"""

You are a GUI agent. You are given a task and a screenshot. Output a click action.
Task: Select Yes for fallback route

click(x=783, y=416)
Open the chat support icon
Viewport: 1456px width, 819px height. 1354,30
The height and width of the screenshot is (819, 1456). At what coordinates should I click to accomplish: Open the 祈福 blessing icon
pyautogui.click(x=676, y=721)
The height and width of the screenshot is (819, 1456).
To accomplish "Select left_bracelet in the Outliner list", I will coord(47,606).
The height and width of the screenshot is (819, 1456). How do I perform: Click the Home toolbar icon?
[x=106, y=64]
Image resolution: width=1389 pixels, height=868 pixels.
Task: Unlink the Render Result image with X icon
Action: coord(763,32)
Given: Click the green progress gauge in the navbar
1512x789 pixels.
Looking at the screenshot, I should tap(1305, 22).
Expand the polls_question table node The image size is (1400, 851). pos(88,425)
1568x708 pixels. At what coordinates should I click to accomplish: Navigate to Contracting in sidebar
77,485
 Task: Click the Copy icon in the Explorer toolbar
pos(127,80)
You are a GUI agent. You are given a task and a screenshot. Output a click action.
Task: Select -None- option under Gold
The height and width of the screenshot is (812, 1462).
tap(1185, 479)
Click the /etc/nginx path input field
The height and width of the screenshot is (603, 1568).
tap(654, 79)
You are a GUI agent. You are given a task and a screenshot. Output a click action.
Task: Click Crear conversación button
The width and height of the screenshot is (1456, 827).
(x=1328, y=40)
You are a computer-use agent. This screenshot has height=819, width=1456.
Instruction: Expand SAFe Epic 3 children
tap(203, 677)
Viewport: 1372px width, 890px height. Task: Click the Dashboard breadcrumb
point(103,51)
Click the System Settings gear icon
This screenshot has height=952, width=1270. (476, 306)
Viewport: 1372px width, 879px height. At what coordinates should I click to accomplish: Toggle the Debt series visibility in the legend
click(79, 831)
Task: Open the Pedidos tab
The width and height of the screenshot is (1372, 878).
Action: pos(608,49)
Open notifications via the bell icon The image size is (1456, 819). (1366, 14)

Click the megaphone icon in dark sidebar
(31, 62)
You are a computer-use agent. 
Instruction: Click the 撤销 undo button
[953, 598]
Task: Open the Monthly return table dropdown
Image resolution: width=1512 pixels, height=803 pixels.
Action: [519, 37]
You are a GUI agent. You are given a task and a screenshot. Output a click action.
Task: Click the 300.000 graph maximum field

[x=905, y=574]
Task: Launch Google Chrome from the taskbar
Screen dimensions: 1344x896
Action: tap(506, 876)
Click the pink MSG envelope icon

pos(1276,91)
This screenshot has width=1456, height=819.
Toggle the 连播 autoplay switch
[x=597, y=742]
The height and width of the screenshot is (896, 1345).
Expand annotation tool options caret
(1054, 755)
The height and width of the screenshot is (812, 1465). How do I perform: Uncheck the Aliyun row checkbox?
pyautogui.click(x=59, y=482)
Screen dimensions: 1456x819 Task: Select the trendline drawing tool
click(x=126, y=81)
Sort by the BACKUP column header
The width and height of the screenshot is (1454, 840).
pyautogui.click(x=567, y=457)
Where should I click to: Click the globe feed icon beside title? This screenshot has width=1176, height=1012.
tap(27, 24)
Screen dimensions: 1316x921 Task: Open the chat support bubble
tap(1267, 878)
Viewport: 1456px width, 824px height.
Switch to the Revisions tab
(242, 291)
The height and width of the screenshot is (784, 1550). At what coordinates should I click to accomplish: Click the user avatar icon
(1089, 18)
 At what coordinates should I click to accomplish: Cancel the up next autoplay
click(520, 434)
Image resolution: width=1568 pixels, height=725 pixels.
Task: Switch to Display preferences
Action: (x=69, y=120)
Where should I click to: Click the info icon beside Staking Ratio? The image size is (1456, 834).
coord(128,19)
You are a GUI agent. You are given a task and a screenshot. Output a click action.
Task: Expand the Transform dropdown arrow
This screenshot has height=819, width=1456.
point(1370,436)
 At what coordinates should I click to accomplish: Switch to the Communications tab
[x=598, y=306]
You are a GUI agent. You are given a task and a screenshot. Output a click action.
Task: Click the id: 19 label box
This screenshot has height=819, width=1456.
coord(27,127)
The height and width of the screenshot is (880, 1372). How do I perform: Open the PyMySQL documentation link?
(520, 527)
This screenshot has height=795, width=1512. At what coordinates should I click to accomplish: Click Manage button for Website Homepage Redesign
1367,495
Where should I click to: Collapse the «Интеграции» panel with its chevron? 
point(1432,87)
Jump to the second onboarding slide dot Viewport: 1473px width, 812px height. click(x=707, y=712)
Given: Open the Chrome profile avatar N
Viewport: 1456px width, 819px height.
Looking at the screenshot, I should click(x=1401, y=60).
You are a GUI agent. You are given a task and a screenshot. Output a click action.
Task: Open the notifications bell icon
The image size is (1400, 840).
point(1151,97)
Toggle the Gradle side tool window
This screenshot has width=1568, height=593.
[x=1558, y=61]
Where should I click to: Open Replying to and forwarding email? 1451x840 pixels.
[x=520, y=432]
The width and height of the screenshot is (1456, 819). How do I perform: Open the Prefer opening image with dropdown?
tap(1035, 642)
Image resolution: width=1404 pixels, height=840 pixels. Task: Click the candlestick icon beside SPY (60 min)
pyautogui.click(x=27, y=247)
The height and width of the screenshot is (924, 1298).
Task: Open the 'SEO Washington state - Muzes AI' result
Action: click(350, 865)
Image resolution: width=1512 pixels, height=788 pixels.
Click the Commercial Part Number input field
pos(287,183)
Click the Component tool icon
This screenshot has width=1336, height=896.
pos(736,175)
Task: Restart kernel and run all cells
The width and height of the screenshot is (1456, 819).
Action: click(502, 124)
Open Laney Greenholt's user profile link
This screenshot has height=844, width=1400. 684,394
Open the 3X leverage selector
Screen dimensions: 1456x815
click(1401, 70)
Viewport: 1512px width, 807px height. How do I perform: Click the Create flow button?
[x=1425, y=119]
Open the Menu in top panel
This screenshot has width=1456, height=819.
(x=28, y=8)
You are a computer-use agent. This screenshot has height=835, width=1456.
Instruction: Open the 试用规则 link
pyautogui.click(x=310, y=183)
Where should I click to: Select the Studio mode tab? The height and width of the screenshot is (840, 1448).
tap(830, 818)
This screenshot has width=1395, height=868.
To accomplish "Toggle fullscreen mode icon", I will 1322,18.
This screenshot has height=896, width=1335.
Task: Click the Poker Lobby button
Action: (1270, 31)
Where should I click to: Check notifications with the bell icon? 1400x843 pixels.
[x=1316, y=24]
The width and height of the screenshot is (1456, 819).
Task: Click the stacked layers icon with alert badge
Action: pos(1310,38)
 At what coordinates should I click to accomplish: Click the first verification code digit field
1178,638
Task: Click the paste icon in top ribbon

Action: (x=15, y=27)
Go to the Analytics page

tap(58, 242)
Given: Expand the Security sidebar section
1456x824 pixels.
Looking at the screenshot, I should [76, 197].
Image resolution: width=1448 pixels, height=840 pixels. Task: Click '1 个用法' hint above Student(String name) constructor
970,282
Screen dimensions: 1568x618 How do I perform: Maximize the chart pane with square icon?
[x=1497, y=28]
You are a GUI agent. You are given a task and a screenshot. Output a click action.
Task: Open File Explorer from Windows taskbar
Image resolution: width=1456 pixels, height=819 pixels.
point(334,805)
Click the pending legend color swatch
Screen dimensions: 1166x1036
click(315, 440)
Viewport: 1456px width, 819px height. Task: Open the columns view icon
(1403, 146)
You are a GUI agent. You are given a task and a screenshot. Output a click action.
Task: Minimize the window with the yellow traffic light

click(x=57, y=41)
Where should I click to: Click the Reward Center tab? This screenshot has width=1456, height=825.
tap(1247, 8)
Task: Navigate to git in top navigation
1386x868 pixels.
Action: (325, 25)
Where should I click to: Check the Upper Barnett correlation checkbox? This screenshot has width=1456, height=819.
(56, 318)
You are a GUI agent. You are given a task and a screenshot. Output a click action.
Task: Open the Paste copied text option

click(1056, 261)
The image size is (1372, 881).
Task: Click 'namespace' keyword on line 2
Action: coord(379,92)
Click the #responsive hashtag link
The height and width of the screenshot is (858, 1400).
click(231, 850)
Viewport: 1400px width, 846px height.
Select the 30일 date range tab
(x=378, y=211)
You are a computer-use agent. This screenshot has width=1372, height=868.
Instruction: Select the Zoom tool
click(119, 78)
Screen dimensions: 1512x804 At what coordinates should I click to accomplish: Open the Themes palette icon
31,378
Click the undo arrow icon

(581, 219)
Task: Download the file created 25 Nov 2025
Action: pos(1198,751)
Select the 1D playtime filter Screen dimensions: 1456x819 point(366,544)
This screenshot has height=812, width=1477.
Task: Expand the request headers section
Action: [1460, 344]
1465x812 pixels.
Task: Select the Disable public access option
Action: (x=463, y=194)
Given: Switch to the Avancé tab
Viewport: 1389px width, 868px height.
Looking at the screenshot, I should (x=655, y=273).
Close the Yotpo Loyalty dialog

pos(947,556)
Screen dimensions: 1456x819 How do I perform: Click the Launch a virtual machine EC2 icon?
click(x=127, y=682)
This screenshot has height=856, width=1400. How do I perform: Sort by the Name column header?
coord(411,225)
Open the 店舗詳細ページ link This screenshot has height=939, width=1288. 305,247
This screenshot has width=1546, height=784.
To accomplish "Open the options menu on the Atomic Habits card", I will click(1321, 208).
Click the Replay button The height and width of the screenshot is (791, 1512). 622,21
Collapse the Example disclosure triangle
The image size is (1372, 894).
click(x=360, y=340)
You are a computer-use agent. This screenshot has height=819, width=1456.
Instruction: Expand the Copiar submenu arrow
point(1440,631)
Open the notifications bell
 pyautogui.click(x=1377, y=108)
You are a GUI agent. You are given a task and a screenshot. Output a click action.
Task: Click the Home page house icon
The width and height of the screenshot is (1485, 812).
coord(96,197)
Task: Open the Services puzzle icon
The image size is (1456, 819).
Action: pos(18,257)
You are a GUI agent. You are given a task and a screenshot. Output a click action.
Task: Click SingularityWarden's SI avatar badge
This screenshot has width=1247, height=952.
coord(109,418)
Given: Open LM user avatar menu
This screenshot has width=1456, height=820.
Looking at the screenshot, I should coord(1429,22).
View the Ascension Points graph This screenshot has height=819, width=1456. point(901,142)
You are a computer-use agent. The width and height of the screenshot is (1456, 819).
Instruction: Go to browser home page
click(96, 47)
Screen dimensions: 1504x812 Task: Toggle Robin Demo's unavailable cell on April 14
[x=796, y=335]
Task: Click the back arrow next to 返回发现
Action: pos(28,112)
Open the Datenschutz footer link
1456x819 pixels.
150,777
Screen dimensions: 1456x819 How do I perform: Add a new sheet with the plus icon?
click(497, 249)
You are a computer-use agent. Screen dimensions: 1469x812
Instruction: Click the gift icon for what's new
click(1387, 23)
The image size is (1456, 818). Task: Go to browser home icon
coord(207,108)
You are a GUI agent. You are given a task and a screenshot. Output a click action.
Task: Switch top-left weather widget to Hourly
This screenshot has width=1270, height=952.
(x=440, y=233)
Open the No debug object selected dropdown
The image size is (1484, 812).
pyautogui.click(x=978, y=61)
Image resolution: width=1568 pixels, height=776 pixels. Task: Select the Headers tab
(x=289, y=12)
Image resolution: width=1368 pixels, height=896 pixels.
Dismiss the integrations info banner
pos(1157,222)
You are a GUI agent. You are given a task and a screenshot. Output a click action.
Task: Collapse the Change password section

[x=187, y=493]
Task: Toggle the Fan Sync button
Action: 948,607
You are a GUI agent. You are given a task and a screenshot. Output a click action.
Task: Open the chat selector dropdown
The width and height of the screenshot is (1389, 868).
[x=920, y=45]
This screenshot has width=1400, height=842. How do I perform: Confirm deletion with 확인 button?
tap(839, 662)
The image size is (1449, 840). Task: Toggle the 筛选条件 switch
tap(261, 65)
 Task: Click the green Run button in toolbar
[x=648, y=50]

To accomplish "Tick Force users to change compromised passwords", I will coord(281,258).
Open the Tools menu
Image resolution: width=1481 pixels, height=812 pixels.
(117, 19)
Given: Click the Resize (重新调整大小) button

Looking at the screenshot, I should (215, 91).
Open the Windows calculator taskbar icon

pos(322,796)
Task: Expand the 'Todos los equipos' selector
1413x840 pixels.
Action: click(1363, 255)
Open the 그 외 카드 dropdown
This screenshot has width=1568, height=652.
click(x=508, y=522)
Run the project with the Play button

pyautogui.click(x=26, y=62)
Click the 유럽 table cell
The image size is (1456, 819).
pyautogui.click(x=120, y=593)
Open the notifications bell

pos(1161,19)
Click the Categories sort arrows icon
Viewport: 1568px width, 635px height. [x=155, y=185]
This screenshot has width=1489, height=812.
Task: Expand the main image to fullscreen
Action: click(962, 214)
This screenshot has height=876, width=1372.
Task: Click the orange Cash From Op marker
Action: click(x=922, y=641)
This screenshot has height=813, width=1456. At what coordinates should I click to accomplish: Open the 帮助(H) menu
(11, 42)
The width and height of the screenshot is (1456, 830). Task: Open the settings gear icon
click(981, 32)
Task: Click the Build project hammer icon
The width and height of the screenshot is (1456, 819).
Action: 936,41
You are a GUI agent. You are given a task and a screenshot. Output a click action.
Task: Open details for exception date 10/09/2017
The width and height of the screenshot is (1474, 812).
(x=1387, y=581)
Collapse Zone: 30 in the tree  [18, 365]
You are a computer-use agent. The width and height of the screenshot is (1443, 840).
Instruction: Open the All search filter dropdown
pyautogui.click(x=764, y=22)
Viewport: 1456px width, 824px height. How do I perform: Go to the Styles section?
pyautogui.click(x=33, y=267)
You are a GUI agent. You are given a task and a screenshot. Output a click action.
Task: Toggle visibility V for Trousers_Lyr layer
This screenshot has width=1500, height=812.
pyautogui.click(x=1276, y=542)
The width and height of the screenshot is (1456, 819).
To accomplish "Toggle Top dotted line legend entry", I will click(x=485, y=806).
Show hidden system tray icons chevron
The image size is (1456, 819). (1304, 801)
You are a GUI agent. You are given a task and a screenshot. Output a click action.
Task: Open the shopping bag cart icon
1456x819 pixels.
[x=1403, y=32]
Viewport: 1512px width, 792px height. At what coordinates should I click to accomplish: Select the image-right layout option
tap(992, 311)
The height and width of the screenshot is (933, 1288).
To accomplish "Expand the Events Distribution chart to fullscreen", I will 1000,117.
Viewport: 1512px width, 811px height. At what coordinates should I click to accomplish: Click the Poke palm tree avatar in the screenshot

"""

▶ _What you need to do_: Which lines of the data include "Chrome"? Copy each of them.

▶ _Problem solution_:
Task: Launch Google Chrome from the taskbar
Given: Open the Chrome profile avatar N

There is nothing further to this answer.